[Stored records]

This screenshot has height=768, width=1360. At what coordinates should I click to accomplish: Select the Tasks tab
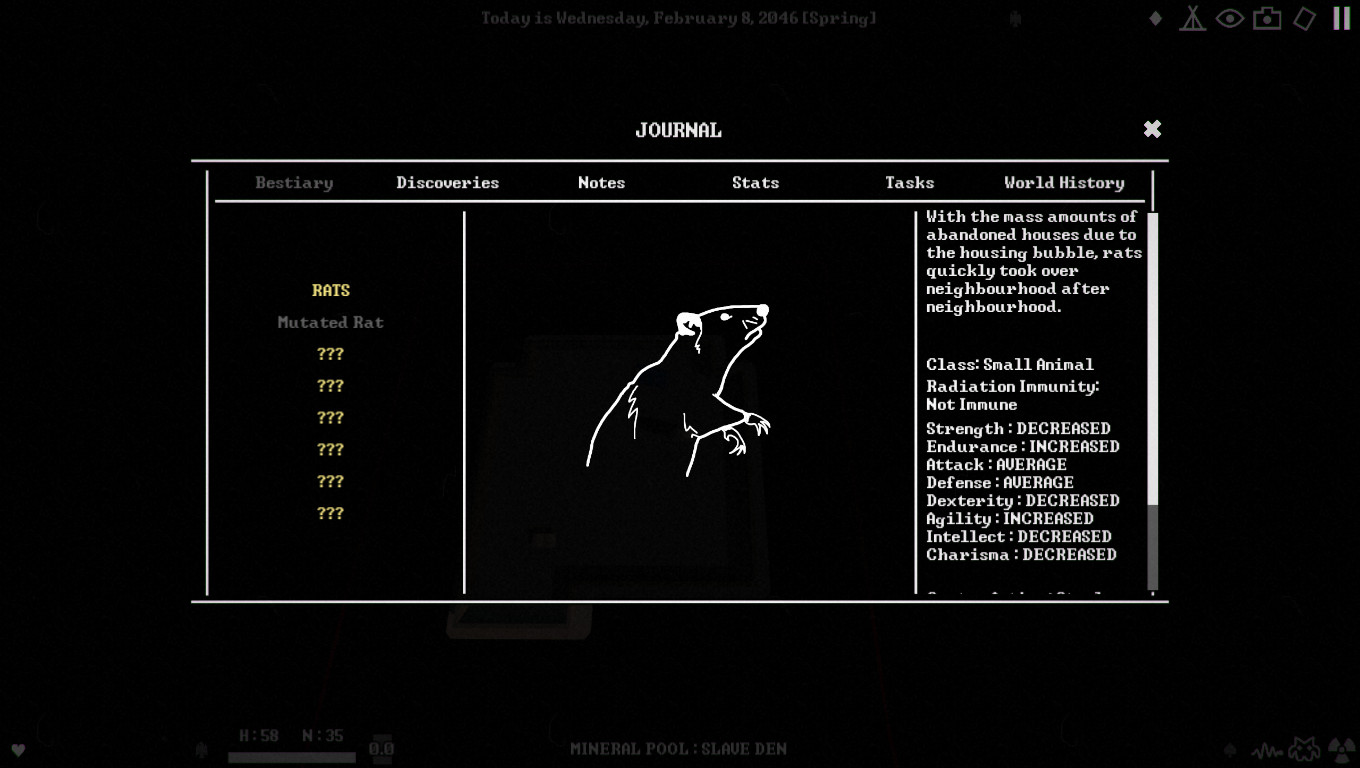point(909,183)
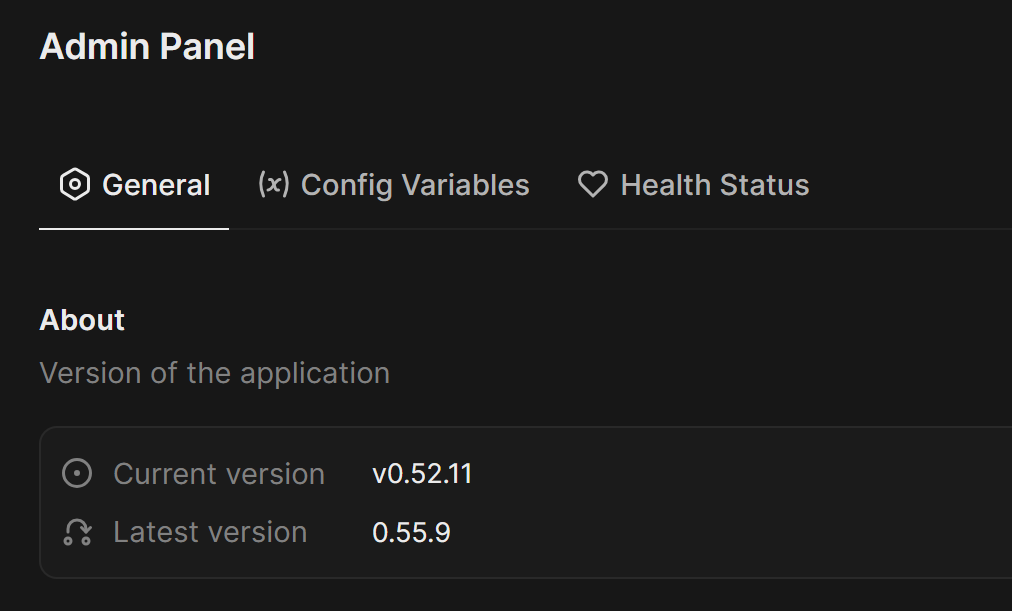The image size is (1012, 611).
Task: Open the Config Variables tab
Action: tap(394, 186)
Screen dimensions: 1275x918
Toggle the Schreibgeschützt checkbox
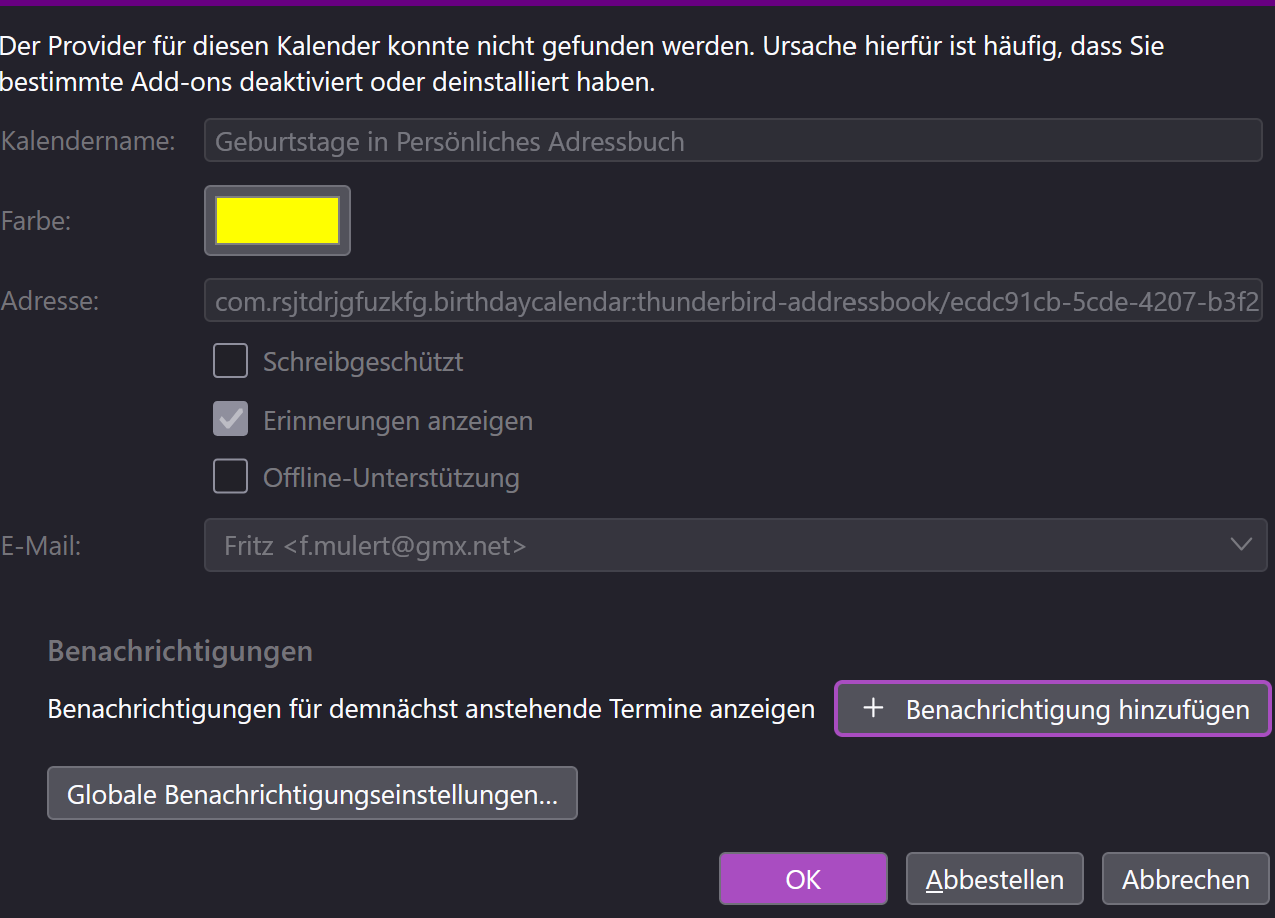[231, 361]
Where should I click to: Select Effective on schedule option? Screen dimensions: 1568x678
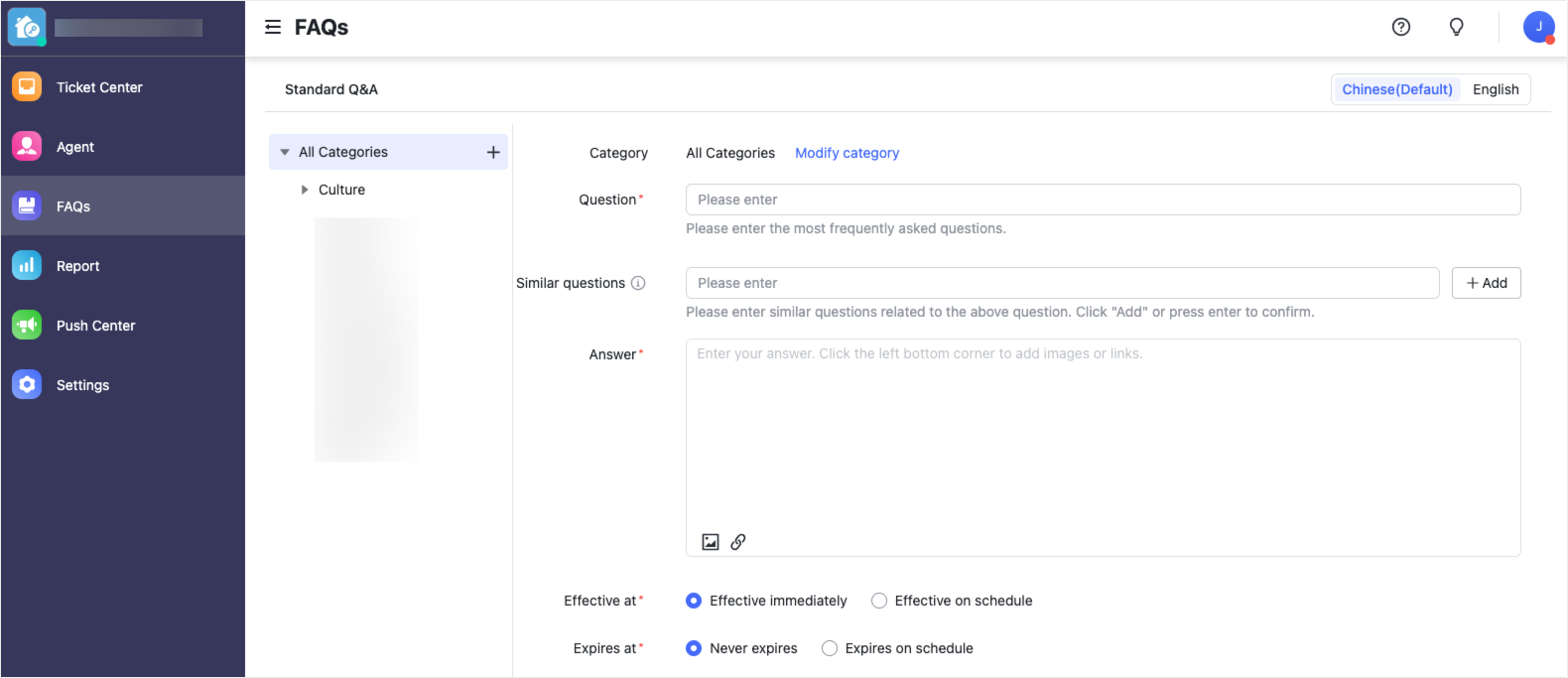click(x=879, y=601)
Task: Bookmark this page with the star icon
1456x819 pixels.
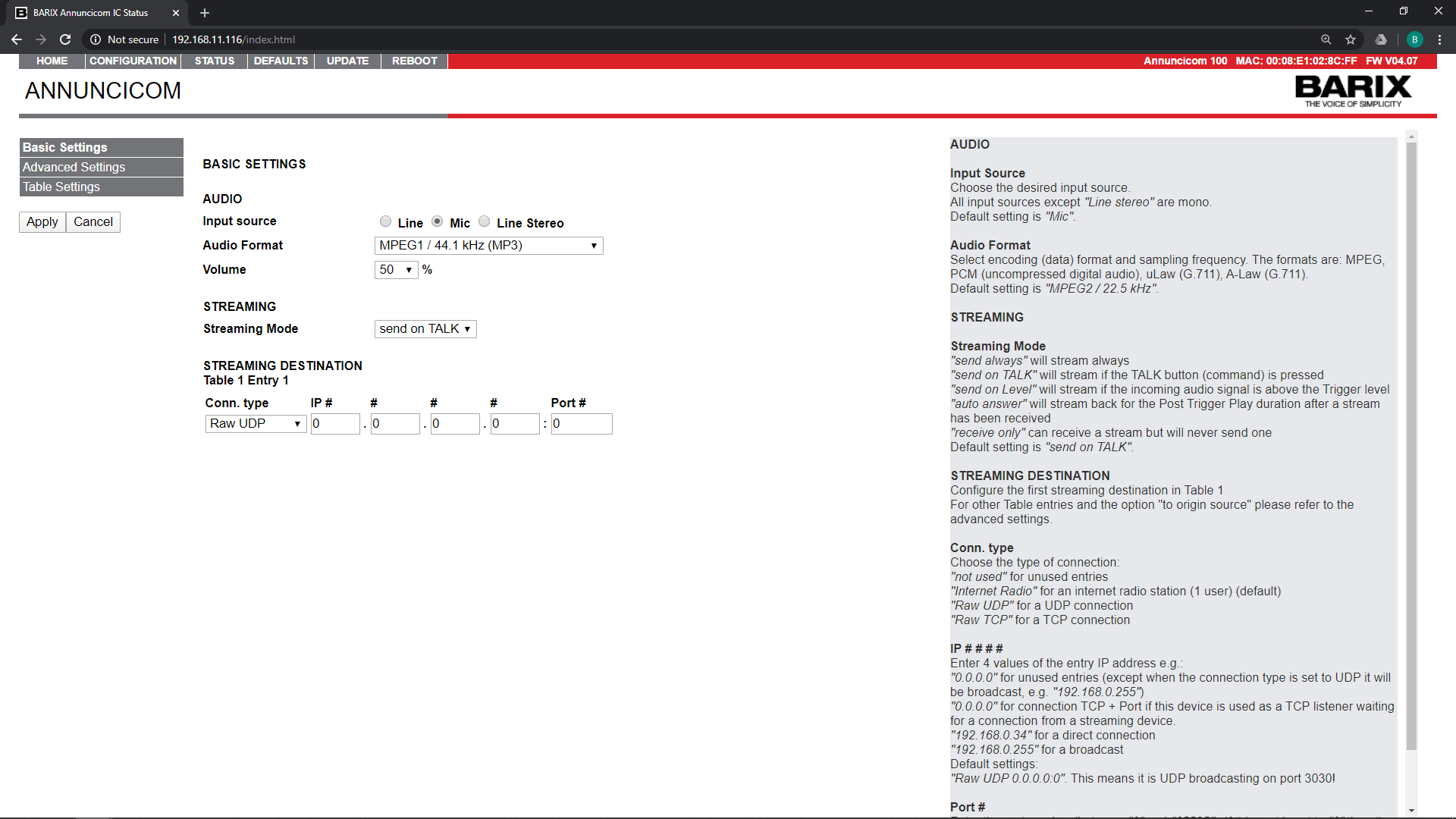Action: click(1351, 39)
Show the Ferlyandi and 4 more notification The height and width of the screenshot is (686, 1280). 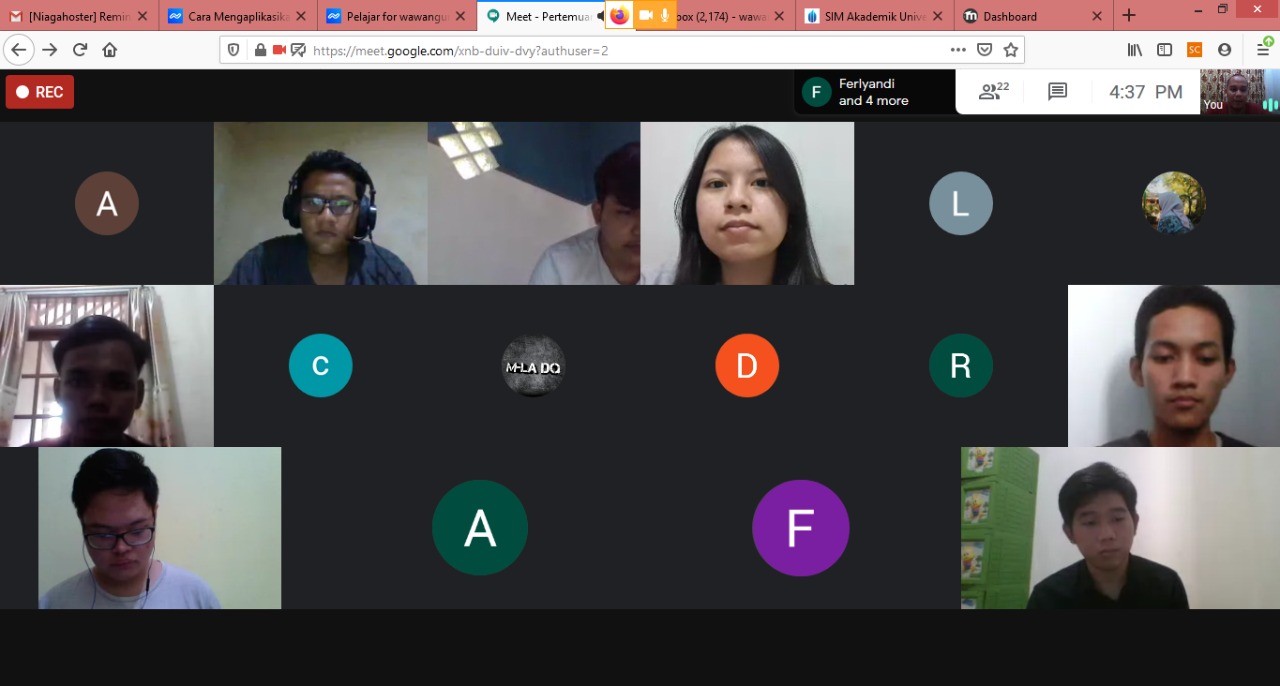(874, 92)
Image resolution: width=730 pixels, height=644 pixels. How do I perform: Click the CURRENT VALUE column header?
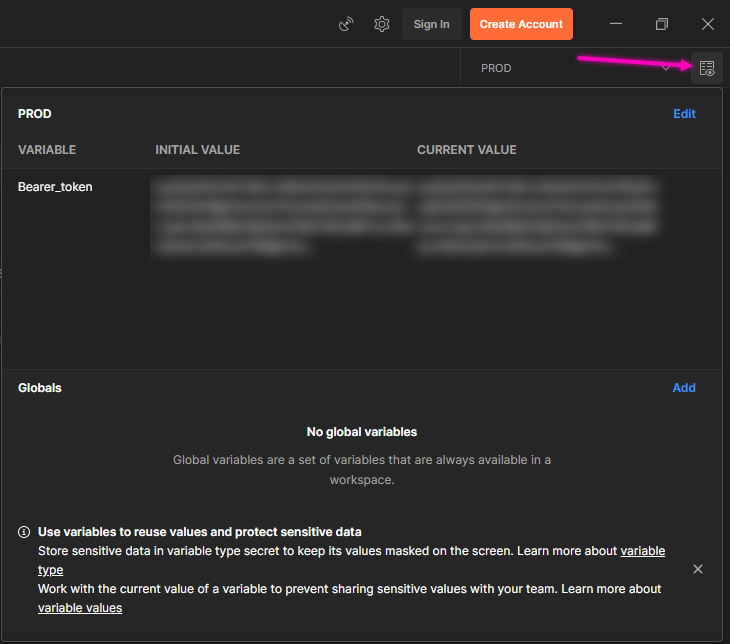point(466,150)
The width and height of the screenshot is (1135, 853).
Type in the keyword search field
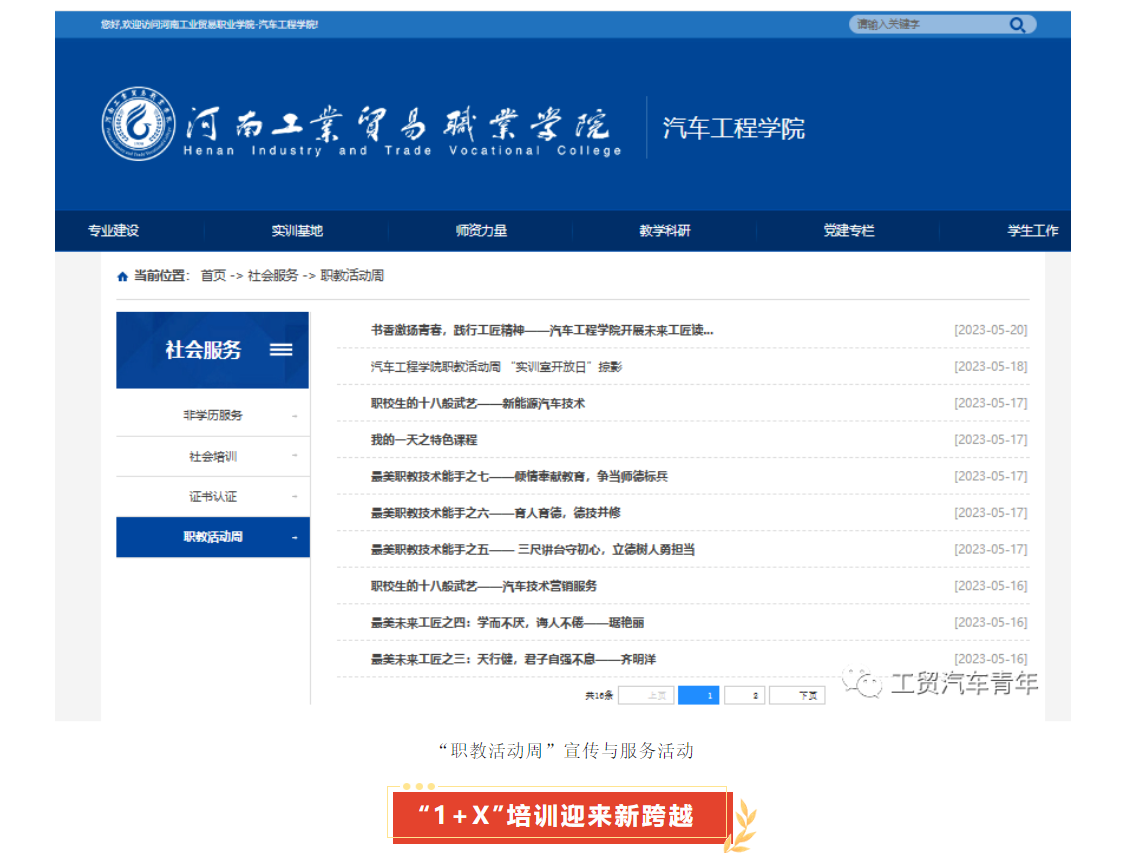(925, 25)
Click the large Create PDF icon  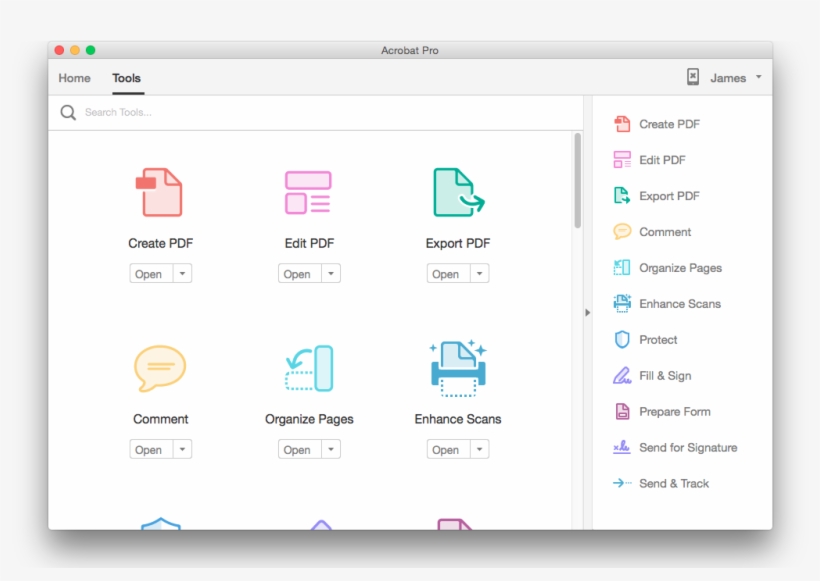pos(159,192)
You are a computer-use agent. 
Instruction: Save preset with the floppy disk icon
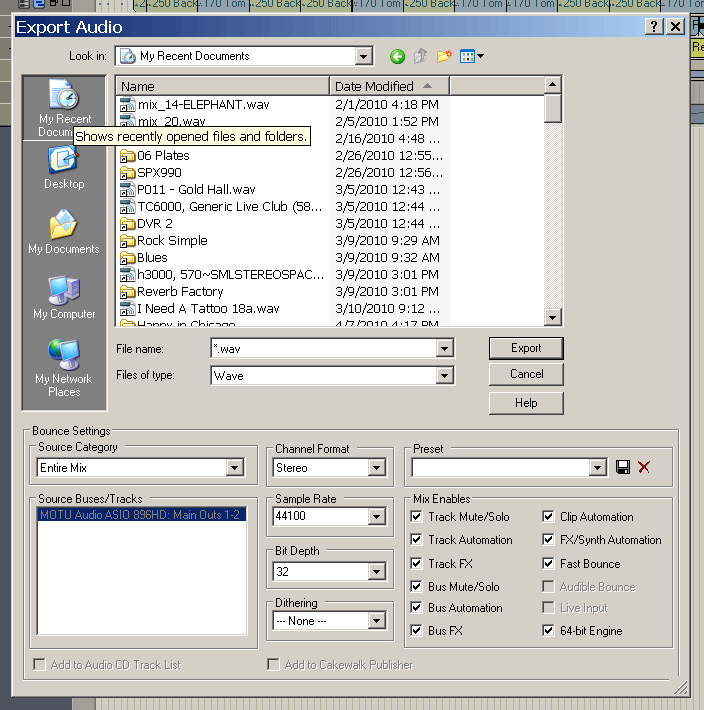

Brief: Wherever a line in the data above contains the word "with", copy that line.

Solution:
Task: Bookmark this page with the star icon
Instruction: Save preset with the floppy disk icon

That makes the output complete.